> _SUPPLIED RECORDS_
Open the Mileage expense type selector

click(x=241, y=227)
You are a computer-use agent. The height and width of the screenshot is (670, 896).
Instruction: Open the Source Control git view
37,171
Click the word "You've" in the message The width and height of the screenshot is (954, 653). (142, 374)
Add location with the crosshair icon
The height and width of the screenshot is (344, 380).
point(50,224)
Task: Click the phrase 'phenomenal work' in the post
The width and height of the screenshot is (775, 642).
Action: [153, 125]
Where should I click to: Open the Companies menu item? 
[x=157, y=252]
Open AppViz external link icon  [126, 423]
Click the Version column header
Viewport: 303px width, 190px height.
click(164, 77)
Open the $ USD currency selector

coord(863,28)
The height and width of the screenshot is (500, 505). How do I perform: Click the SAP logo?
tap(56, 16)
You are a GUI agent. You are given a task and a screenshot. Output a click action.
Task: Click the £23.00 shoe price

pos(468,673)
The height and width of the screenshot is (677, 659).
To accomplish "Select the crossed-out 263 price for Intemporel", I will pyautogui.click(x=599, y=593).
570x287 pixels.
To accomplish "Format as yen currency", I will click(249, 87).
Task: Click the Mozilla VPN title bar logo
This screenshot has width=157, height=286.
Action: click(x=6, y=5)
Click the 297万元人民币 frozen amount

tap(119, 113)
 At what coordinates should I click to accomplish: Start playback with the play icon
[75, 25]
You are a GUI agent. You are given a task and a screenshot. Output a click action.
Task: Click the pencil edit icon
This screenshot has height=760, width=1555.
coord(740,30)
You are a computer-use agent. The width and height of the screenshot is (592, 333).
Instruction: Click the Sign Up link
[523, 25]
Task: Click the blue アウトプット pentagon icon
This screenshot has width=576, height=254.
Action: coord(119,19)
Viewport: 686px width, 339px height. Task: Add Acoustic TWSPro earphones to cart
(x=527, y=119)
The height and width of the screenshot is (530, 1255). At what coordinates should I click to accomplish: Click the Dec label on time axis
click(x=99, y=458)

> _TASK DETAILS_
Transcribe all of the data exactly, leaving no line out.

> _THE ANSWER_
Open the Mileage expense type selector

click(x=241, y=227)
You are a computer-use agent. The height and width of the screenshot is (670, 896).
Instruction: Open the Source Control git view
37,171
Click the word "You've" in the message The width and height of the screenshot is (954, 653). (142, 374)
Add location with the crosshair icon
The height and width of the screenshot is (344, 380).
point(50,224)
Task: Click the phrase 'phenomenal work' in the post
The width and height of the screenshot is (775, 642).
Action: [153, 125]
Where should I click to: Open the Companies menu item? 
[x=157, y=252]
Open AppViz external link icon  [126, 423]
Click the Version column header
Viewport: 303px width, 190px height.
click(164, 77)
Open the $ USD currency selector

coord(863,28)
The height and width of the screenshot is (500, 505). How do I perform: Click the SAP logo?
tap(56, 16)
You are a GUI agent. You are given a task and a screenshot. Output a click action.
Task: Click the £23.00 shoe price

pos(468,673)
The height and width of the screenshot is (677, 659).
To accomplish "Select the crossed-out 263 price for Intemporel", I will pyautogui.click(x=599, y=593).
570x287 pixels.
To accomplish "Format as yen currency", I will click(249, 87).
Task: Click the Mozilla VPN title bar logo
This screenshot has width=157, height=286.
Action: click(x=6, y=5)
Click the 297万元人民币 frozen amount

tap(119, 113)
 At what coordinates should I click to accomplish: Start playback with the play icon
[75, 25]
You are a GUI agent. You are given a task and a screenshot. Output a click action.
Task: Click the pencil edit icon
This screenshot has height=760, width=1555.
coord(740,30)
You are a computer-use agent. The width and height of the screenshot is (592, 333).
Instruction: Click the Sign Up link
[523, 25]
Task: Click the blue アウトプット pentagon icon
This screenshot has width=576, height=254.
Action: coord(119,19)
Viewport: 686px width, 339px height. Task: Add Acoustic TWSPro earphones to cart
(x=527, y=119)
The height and width of the screenshot is (530, 1255). At what coordinates should I click to accomplish: Click the Dec label on time axis
click(x=99, y=458)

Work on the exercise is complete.